There seems to be a bit of confusion in this area. Your primary problem is you are attempting to write each word to the address of each of pointers you declare with char *word[3];. (not to mention you have no storage allocated at the location pointed to by each pointer -- but you never get there as you attempt to write to the address of each pointer with &word[i] rather than to the pointer itself)

While you can use scanf you will quickly run into one of the many pitfalls with taking user input with scanf that plague all new C programmers (e.g. failing to handle the '\n' left in the input buffer, failing to handle whitespace in strings, failing to limit the number of characters read/written, failing to validate the read or handle EOF, etc...)

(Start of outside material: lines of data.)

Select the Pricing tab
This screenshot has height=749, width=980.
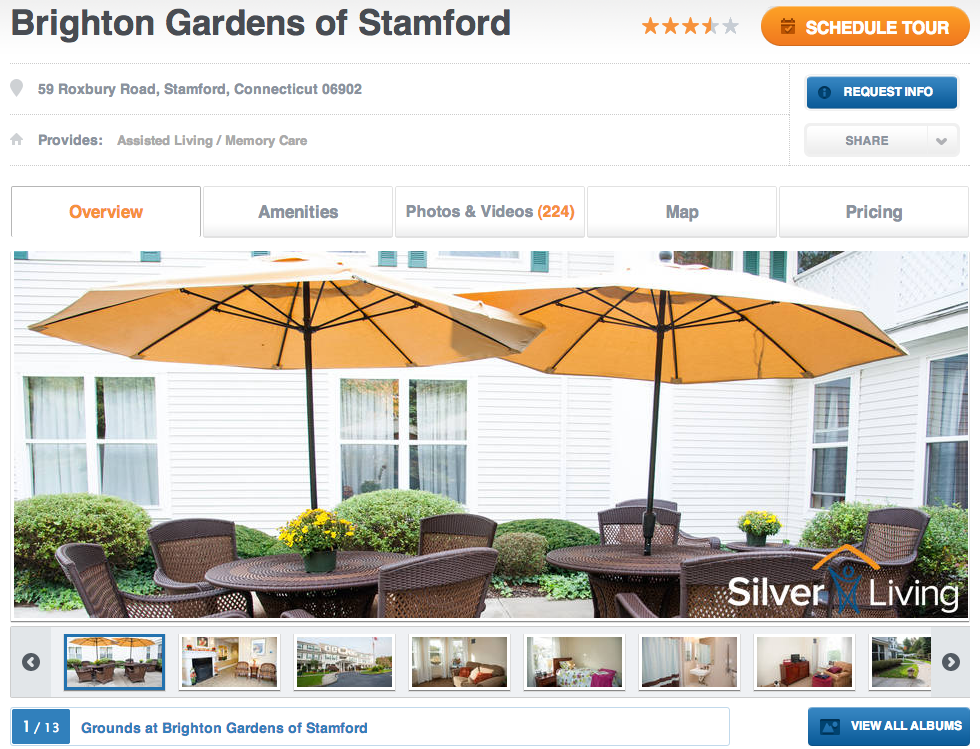[874, 212]
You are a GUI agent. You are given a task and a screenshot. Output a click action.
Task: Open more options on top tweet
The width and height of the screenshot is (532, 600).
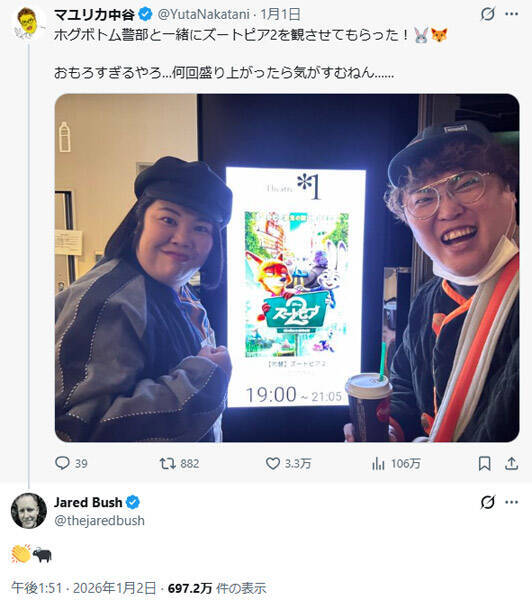pos(512,14)
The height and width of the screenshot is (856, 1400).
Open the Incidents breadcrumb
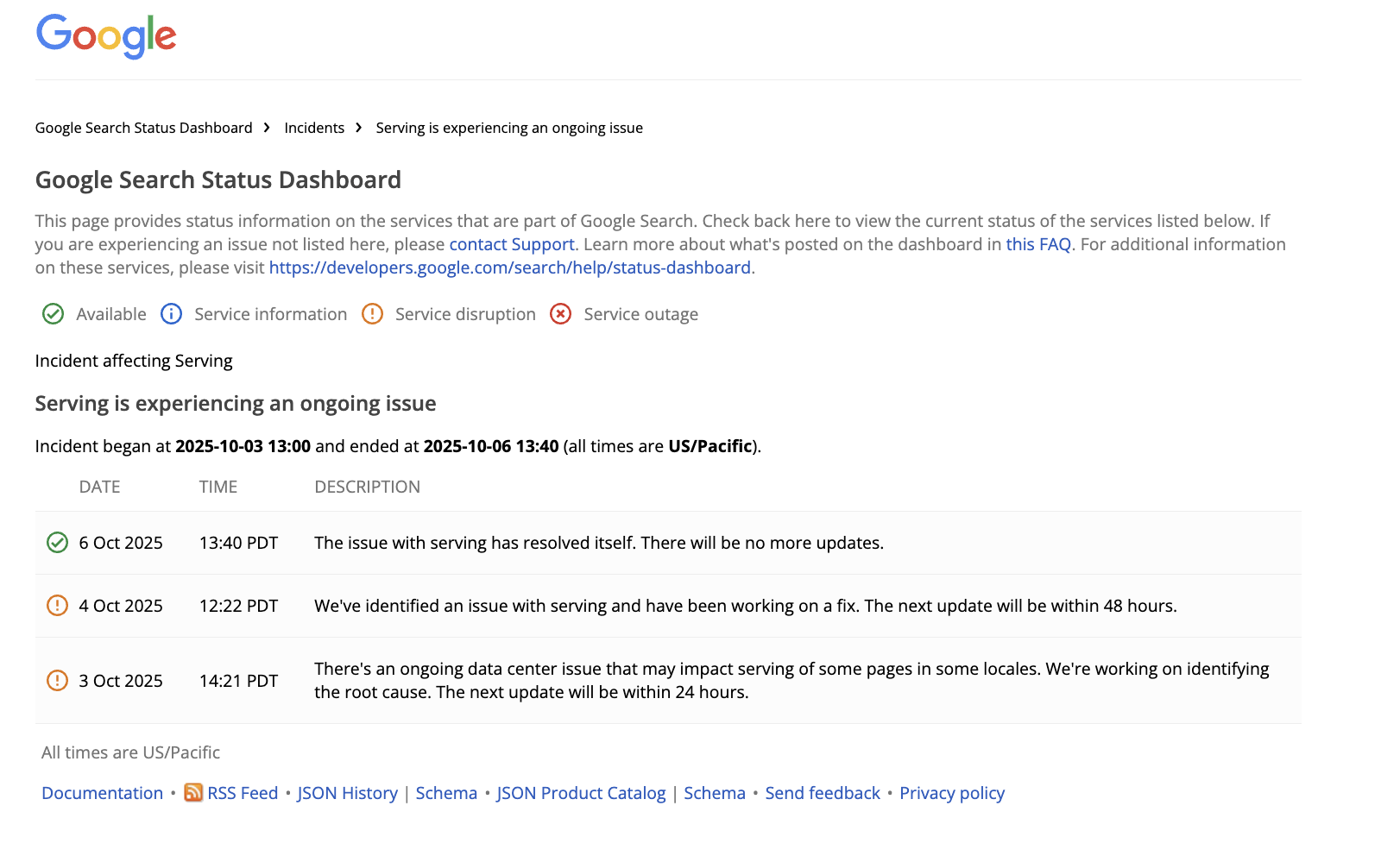[x=314, y=128]
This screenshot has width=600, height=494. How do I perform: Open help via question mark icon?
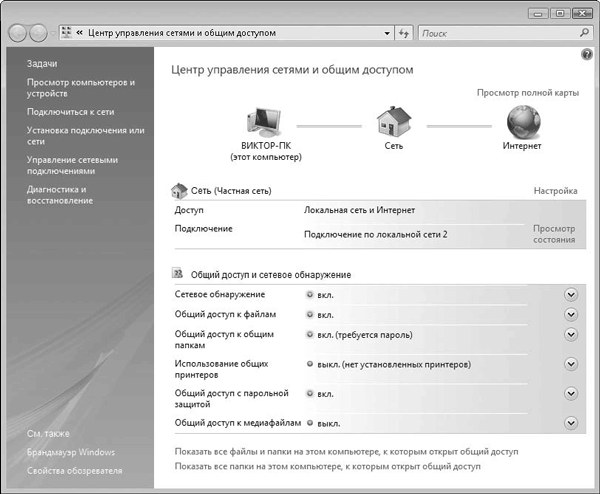586,53
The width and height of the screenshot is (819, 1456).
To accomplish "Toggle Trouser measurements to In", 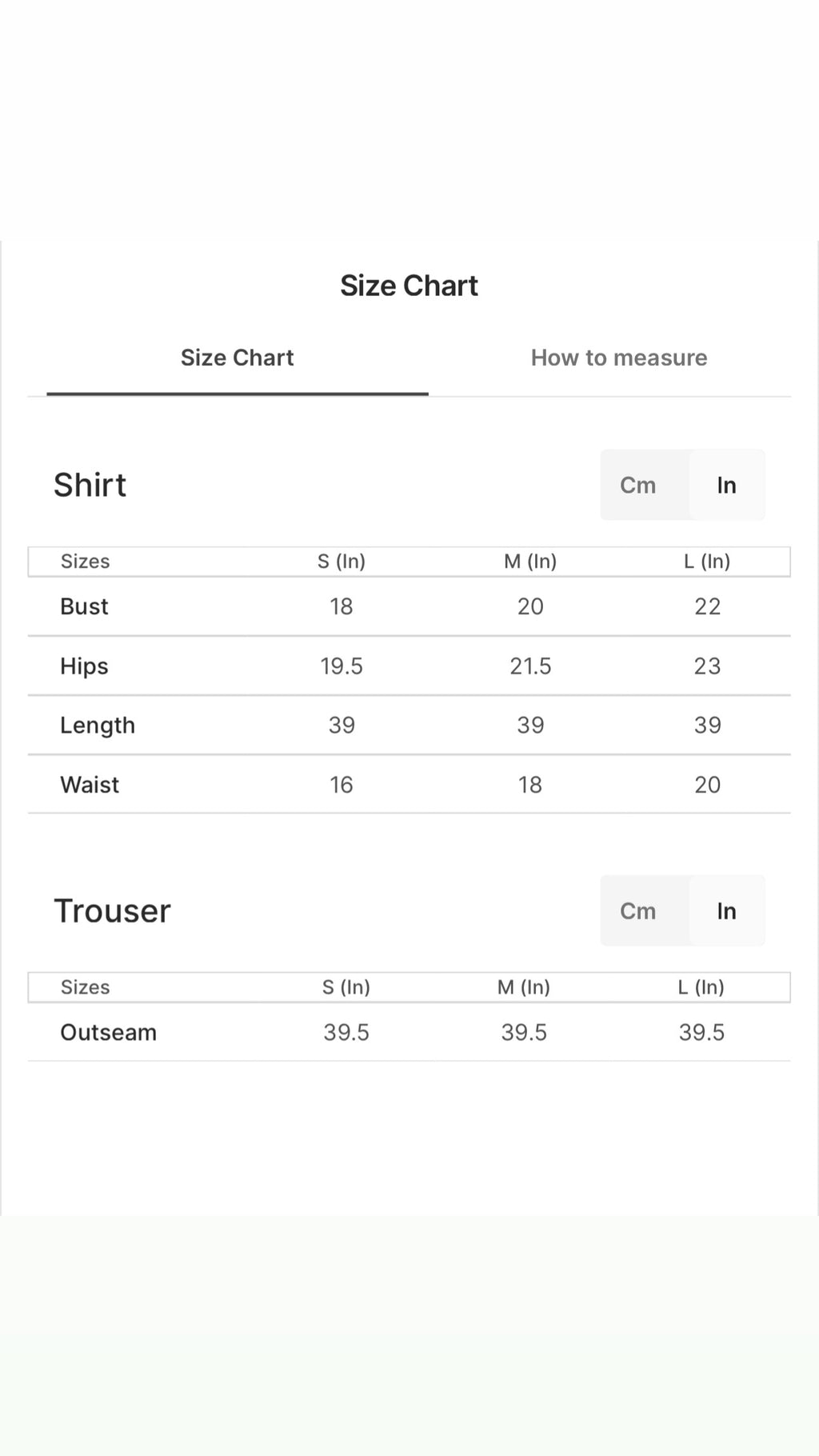I will click(726, 910).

A better approach is to simply use fgets and then trim the '\n' that fgets read and includes in the buffer to which it stores the string. A simple example would be:

#include <stdio.h>
#include <string.h>

#define NWDS 3    /* declare a constant for the maximum number of words */

int main (void) {

    int i, n = 0;
    char word[NWDS][50] = { "" };       /* provide storage or allocate */

    for (i = 0; i < NWDS; i++) {        /* for a max of NWDS */
        printf ("Enter word : ");       /* prompt */
        if (!fgets (word[i], sizeof word[i], stdin))  /* read/validate */
            break;                      /* protect against EOF */
        size_t len = strlen (word[i]);  /* get length */
        if (word[i][len-1] == '\n')     /* check for trailing '\n' */
            word[i][--len] = 0;         /* overwrite with nulbyte  */
    }
    n = i;                              /* store number of words read */
    putchar ('\n');                     /* make it pretty */

    for (i = 0; i < n; i++)             /* output each word read */
        printf (" word[%d] : %s\n", i, word[i]);

#if (defined _WIN32 || defined _WIN64)
    getchar();  /* keep terminal open until keypress if on windows */
#endif

    return 0;
}

Go ahead and cancel input at any time by generating an EOF during input (ctrl + d on Linux or ctrl + z on windoze), you are covered.

Example Use/Output

$ ./bin/wordsread
Enter word : first word
Enter word : next word
Enter word : last word

 word[0] : first word
 word[1] : next word
 word[2] : last word

Looks things over, consider the other answers, and let me know if you have further questions.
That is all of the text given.